====== RECORD SET
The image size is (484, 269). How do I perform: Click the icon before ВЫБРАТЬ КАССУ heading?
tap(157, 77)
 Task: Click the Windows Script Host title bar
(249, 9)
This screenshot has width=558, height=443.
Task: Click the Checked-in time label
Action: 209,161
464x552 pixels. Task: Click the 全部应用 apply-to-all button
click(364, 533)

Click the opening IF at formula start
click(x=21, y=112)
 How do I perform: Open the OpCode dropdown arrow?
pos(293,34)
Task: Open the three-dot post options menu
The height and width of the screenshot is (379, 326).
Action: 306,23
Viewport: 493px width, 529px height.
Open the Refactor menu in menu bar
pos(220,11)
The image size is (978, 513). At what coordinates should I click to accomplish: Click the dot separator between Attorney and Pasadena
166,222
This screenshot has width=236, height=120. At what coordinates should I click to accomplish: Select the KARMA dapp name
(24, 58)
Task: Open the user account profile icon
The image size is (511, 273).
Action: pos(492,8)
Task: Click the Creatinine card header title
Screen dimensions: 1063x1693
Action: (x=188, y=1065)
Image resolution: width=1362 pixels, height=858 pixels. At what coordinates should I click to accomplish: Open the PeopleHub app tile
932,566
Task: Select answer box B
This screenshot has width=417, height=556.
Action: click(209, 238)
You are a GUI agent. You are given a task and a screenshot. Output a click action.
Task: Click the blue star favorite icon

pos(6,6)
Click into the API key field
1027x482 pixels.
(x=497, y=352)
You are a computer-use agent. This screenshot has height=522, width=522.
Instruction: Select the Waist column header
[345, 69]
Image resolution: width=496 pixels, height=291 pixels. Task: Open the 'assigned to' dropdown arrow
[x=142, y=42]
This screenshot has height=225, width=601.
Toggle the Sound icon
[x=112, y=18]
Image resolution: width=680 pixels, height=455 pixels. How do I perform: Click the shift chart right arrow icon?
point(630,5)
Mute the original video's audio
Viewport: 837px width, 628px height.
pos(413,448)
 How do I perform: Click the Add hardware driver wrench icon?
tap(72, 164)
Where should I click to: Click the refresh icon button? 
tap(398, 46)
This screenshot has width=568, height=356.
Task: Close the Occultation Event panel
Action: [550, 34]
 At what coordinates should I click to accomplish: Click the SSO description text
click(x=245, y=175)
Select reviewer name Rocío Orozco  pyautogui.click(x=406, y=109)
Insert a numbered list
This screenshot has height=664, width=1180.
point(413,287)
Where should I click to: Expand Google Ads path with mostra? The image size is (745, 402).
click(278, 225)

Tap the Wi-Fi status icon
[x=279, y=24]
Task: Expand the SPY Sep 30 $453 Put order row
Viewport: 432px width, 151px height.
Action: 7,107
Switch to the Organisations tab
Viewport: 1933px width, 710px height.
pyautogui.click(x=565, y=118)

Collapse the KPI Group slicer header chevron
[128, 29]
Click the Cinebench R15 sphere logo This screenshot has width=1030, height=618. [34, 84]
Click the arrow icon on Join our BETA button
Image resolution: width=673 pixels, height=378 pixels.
============
[WHAT YOU ARE ASKED TO DO]: Rewrite all the rows above, putting "symbol" in place of every "icon" and keeping everything else the same.

[EXPECTED ANSWER]:
The image size is (484, 269). How do I perform: Click the symbol before ВЫБРАТЬ КАССУ heading?
tap(157, 77)
 Task: Click the Windows Script Host title bar
(249, 9)
This screenshot has width=558, height=443.
Task: Click the Checked-in time label
Action: 209,161
464x552 pixels. Task: Click the 全部应用 apply-to-all button
click(364, 533)

Click the opening IF at formula start
click(x=21, y=112)
 How do I perform: Open the OpCode dropdown arrow?
pos(293,34)
Task: Open the three-dot post options menu
The height and width of the screenshot is (379, 326).
Action: 306,23
Viewport: 493px width, 529px height.
Open the Refactor menu in menu bar
pos(220,11)
The image size is (978, 513). At what coordinates should I click to accomplish: Click the dot separator between Attorney and Pasadena
166,222
This screenshot has width=236, height=120. At what coordinates should I click to accomplish: Select the KARMA dapp name
(24, 58)
Task: Open the user account profile symbol
The image size is (511, 273).
Action: pos(492,8)
Task: Click the Creatinine card header title
Screen dimensions: 1063x1693
Action: (x=188, y=1065)
Image resolution: width=1362 pixels, height=858 pixels. At what coordinates should I click to accomplish: Open the PeopleHub app tile
932,566
Task: Select answer box B
This screenshot has width=417, height=556.
Action: click(209, 238)
You are a GUI agent. You are given a task and a screenshot. Output a click action.
Task: Click the blue star favorite symbol

pos(6,6)
Click into the API key field
1027x482 pixels.
(x=497, y=352)
You are a computer-use agent. This screenshot has height=522, width=522.
Instruction: Select the Waist column header
[345, 69]
Image resolution: width=496 pixels, height=291 pixels. Task: Open the 'assigned to' dropdown arrow
[x=142, y=42]
This screenshot has height=225, width=601.
Toggle the Sound symbol
[x=112, y=18]
Image resolution: width=680 pixels, height=455 pixels. How do I perform: Click the shift chart right arrow symbol?
point(630,5)
Mute the original video's audio
Viewport: 837px width, 628px height.
pos(413,448)
 How do I perform: Click the Add hardware driver wrench symbol?
tap(72, 164)
Where should I click to: Click the refresh symbol button? 
tap(398, 46)
This screenshot has width=568, height=356.
Task: Close the Occultation Event panel
Action: [550, 34]
 At what coordinates should I click to accomplish: Click the SSO description text
click(x=245, y=175)
Select reviewer name Rocío Orozco  pyautogui.click(x=406, y=109)
Insert a numbered list
This screenshot has height=664, width=1180.
point(413,287)
Where should I click to: Expand Google Ads path with mostra? The image size is (745, 402).
click(278, 225)

Tap the Wi-Fi status symbol
[x=279, y=24]
Task: Expand the SPY Sep 30 $453 Put order row
Viewport: 432px width, 151px height.
Action: 7,107
Switch to the Organisations tab
Viewport: 1933px width, 710px height.
pyautogui.click(x=565, y=118)

Collapse the KPI Group slicer header chevron
[128, 29]
Click the Cinebench R15 sphere logo This screenshot has width=1030, height=618. [34, 84]
Click the arrow symbol on Join our BETA button
Image resolution: width=673 pixels, height=378 pixels.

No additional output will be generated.